**Textauszug**
►

Bemerkung zum Stummfilm


Der Stummfilm ist mit dem Tonfilm kaum zu vergleichen. Der Wechsel vom einen zum anderen Medium wiegt schwerer als die Umstellung von Schwarzweiß auf Farbe oder von der analogen auf die digitale Produktion. Nichts davon ist zu unterschätzen. Aber die zuletzt genannten Veränderungen betreffen nur die Bildgebung. Die Hinzufügung der gesprochenen Sprache, die weitgehende Ersetzung der musikalischen Tonspur durch das Wort stellt eine wirkliche Revolution dar, ein Komplettumbau der medialen Zusammensetzung des Gesamtkunstwerks Film.

Stummfilme sind künstlich. Hochkünstlich. Man sieht Leute ausführlich sprechen, ohne ihre Stimme zu hören. Um sich dennoch verständlich zu machen, gestikulieren sie in übertriebener Weise – wie im Theater, jedoch aus anderen Gründen. Im Theater werden die Schauspieler*innen schlecht gesehen. Deswegen müssen sie übertreiben. In den großräumigen antiken Amphitheatern behalf man sich mit Maske und Kothurn, die die Figur optisch und akustisch vergrößerten, ihre Stimme verstärkten, die Mimik vergröbernd fixierten, dafür aber erkennbar machen. Diese Artifizialität des theatralen Ausdrucks ist nie ganz von der Bühne verschwunden. Theater ist nicht natürlich, die vierte Wand war immer eine Fiktion der Klassizisten. Dass man nicht zu seinem Gegenüber, sondern zu einer Menschenmasse spricht, mochte womöglich in der Komposition der Handlung, niemals aber im Benehmen der Schauspieler/innen auf der Bühne vergessen werden. Dennoch bleibt das Theaterspiel „natürlich“ in dem Sinne, das es der Körper der darstellenden Person ist, von dem alles, was man als Zuschauer empfängt, in simultaner Verschränkung ausgeht: Gestik, Mimik, Rede und Bewegung sind Aspekte eines und desselben Ausdrucksimpulses, der sich in verschiedenen medialen Aspekten entfaltet.

◄

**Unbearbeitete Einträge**
►

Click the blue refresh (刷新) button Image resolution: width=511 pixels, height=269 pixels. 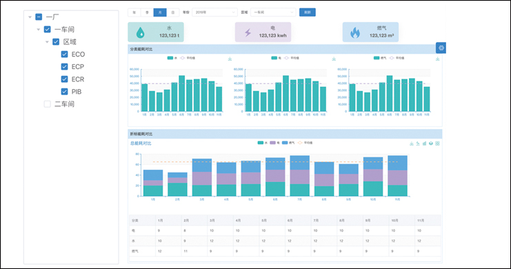pyautogui.click(x=308, y=12)
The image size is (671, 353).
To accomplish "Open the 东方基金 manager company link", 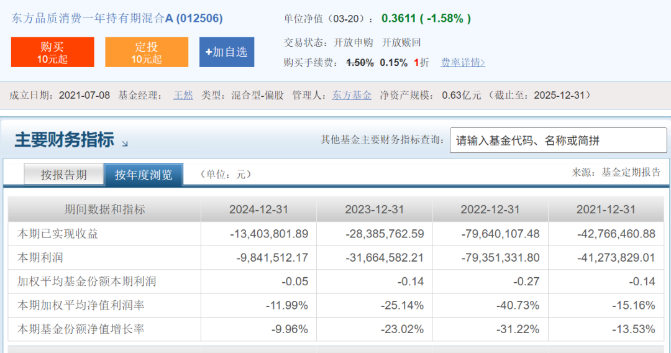I will point(352,95).
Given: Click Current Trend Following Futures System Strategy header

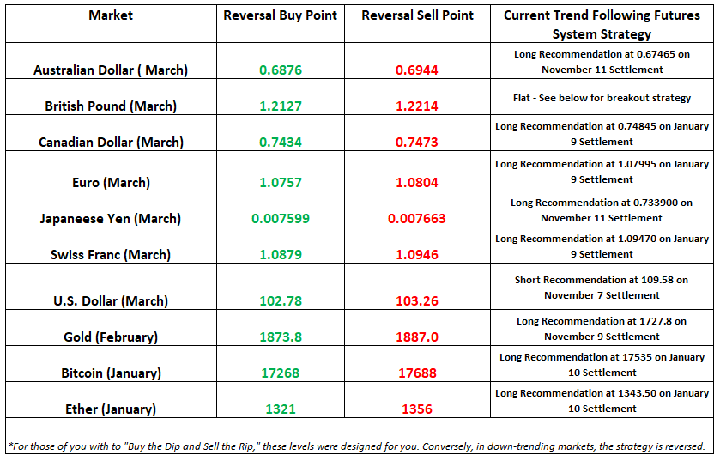Looking at the screenshot, I should (x=602, y=25).
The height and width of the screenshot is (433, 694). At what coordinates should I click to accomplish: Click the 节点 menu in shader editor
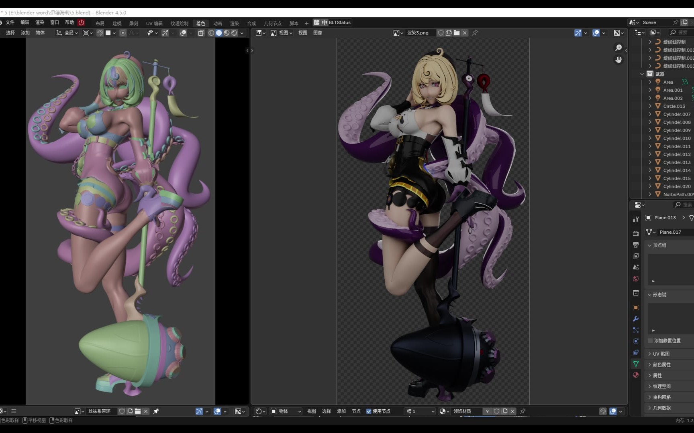[356, 411]
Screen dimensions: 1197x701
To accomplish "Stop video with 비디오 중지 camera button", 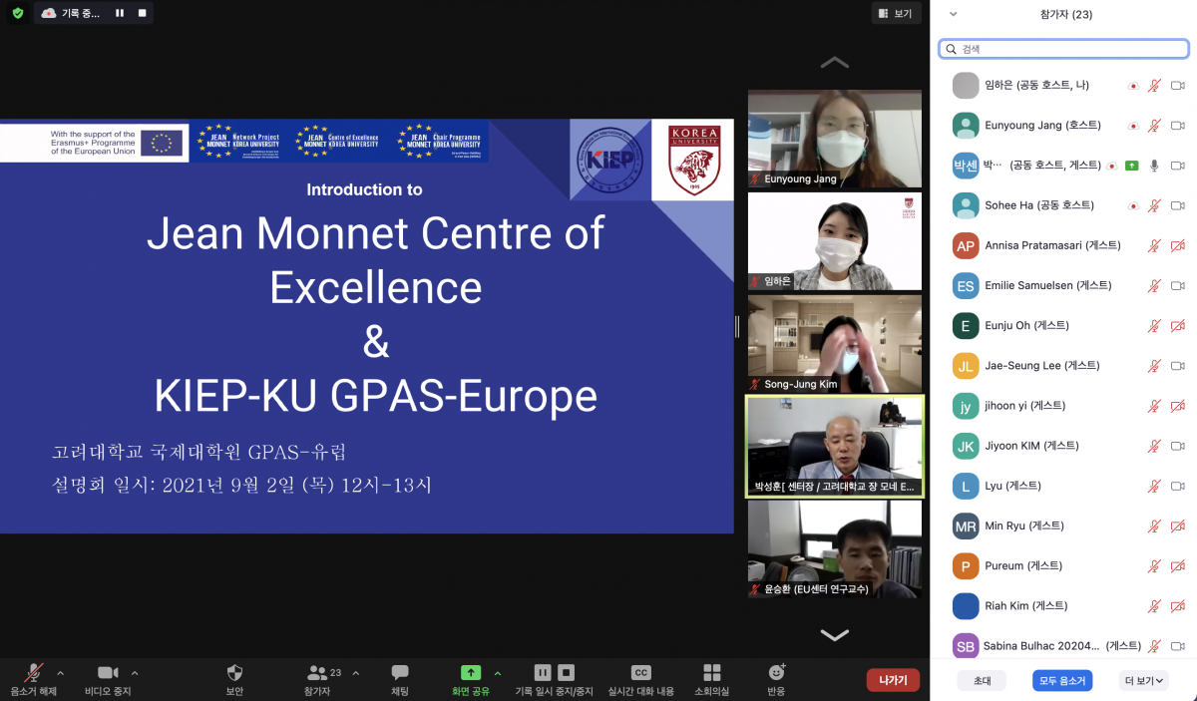I will click(x=108, y=673).
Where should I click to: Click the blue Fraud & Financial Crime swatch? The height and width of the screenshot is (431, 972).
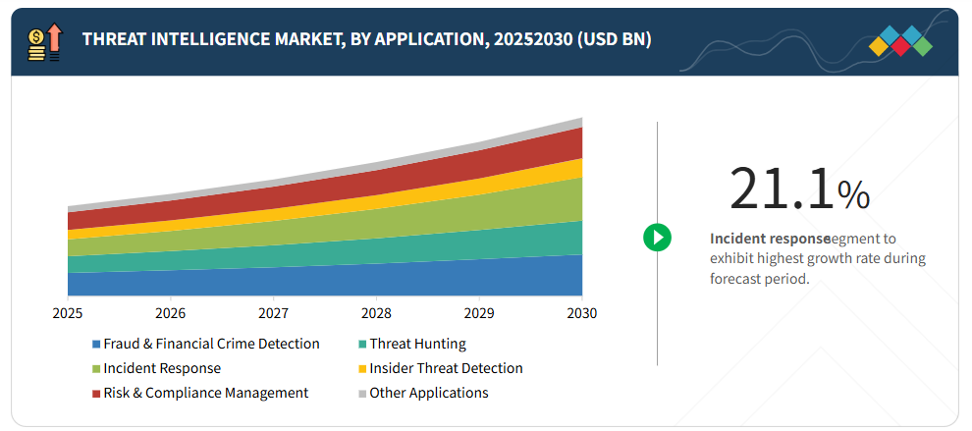[x=96, y=345]
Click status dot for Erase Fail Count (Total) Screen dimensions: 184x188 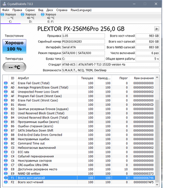point(6,83)
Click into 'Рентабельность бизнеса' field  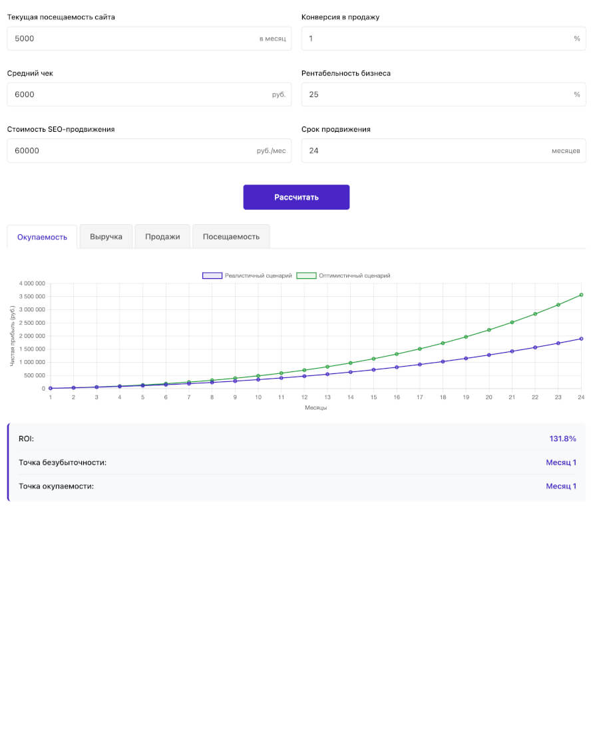click(x=433, y=94)
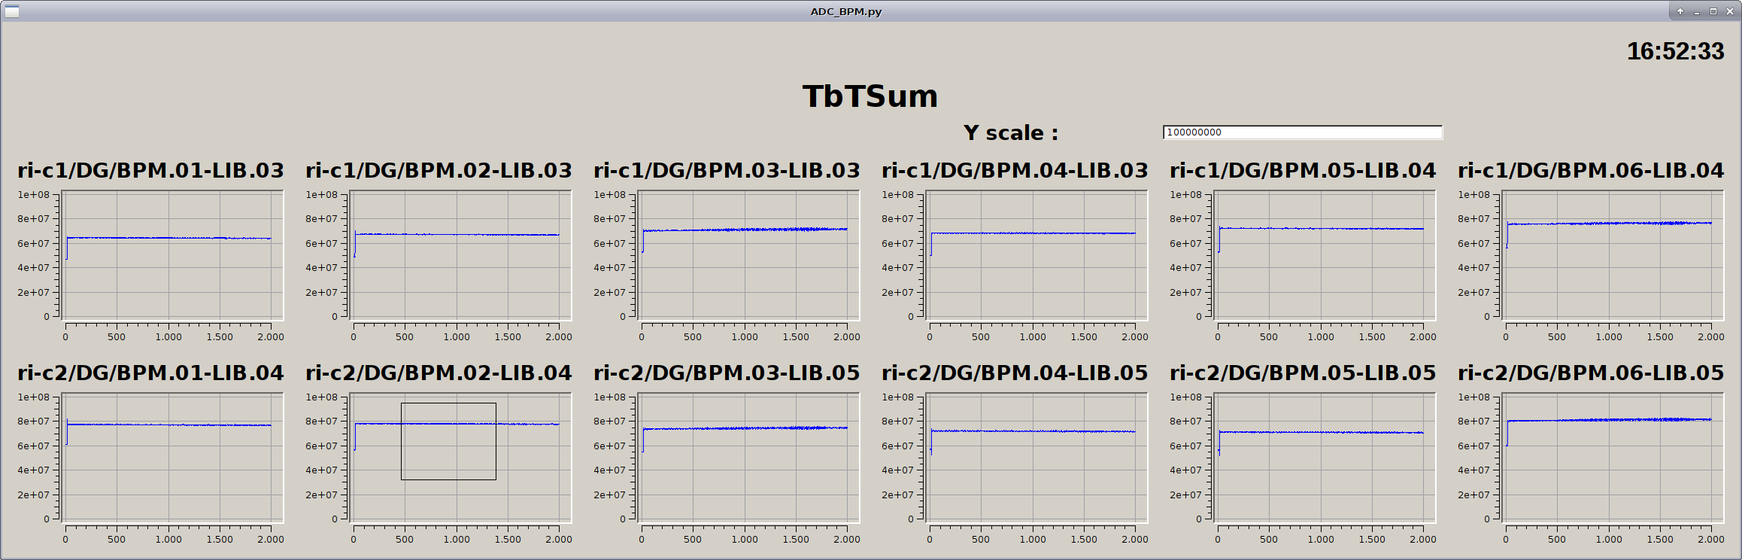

◄

**Arbeitsauftrag**
Gib aus dem Text über den Stummfilm den Abschnitt von „Bemerkung zum Stummfilm“ bis „des Gesamtkunstwerks Film.“ wortgetreu wieder.

**Ergebnis siehe unten**
Bemerkung zum Stummfilm


Der Stummfilm ist mit dem Tonfilm kaum zu vergleichen. Der Wechsel vom einen zum anderen Medium wiegt schwerer als die Umstellung von Schwarzweiß auf Farbe oder von der analogen auf die digitale Produktion. Nichts davon ist zu unterschätzen. Aber die zuletzt genannten Veränderungen betreffen nur die Bildgebung. Die Hinzufügung der gesprochenen Sprache, die weitgehende Ersetzung der musikalischen Tonspur durch das Wort stellt eine wirkliche Revolution dar, ein Komplettumbau der medialen Zusammensetzung des Gesamtkunstwerks Film.